<<<<
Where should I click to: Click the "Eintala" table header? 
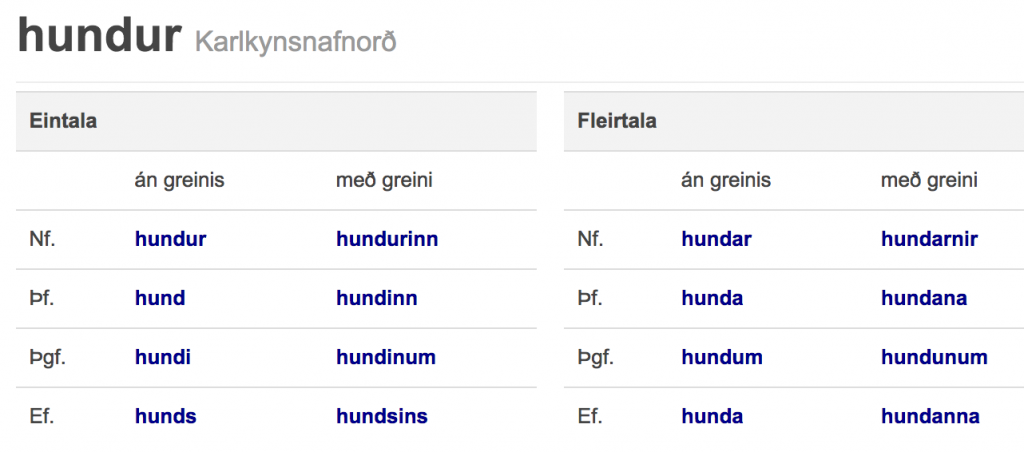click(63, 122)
>>>>
<<<<
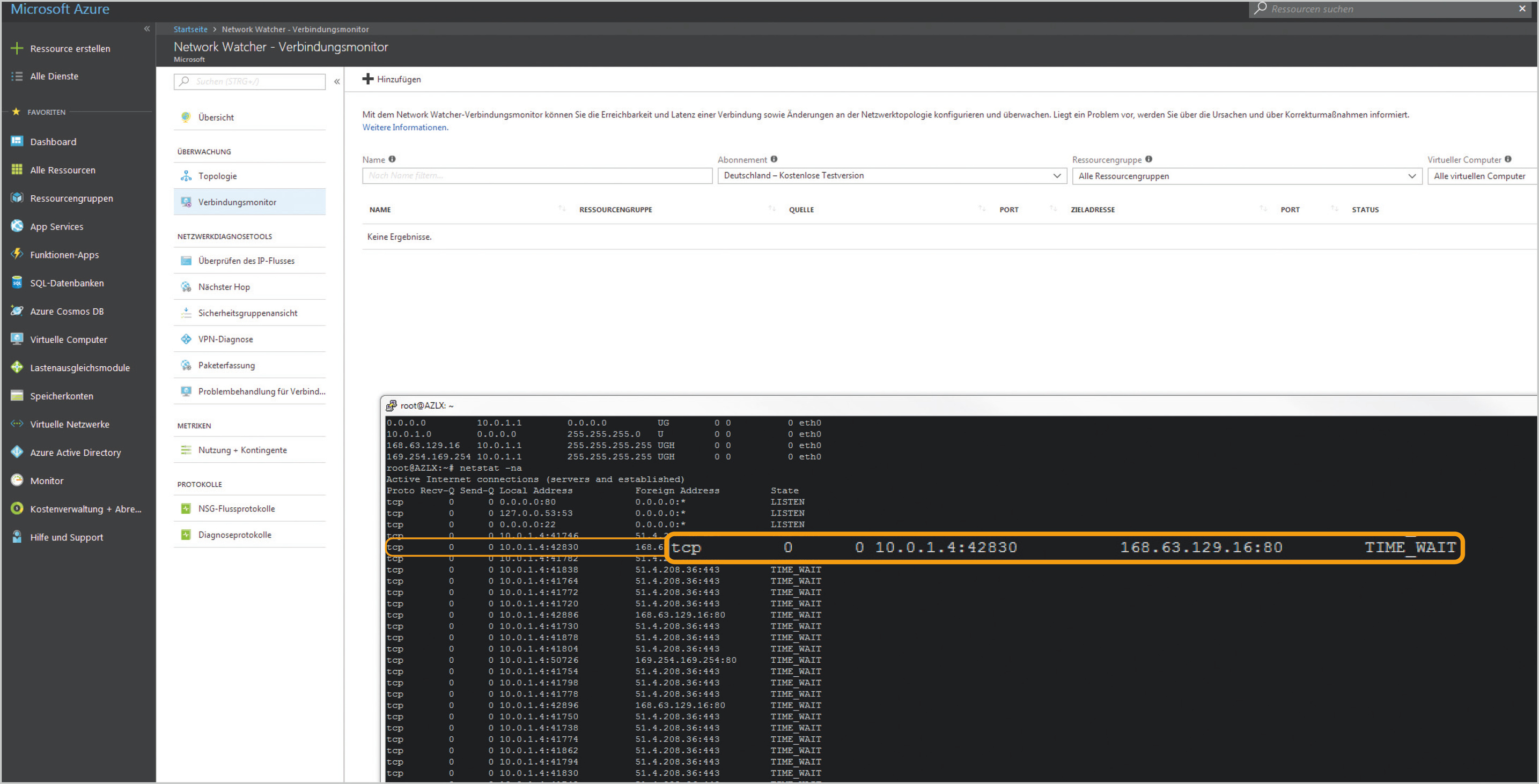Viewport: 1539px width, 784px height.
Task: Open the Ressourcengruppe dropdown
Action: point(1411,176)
>>>>
- **YANG HARUS DIKERJAKAN**: Tolong ubah materi dari baris yang memuat "Viewport: 1539px width, 784px height." sampai dengan baris yang memuat "Action: point(1411,176)" (kedua baris itu termasuk) dengan mengganti "dropdown" menjadi "menu" tanpa mengubah hal lain. Tulis ulang hanya baris-baris tersebut, dan jangan sertakan gambarnya.

- **HASIL**:
Viewport: 1539px width, 784px height.
Task: Open the Ressourcengruppe menu
Action: point(1411,176)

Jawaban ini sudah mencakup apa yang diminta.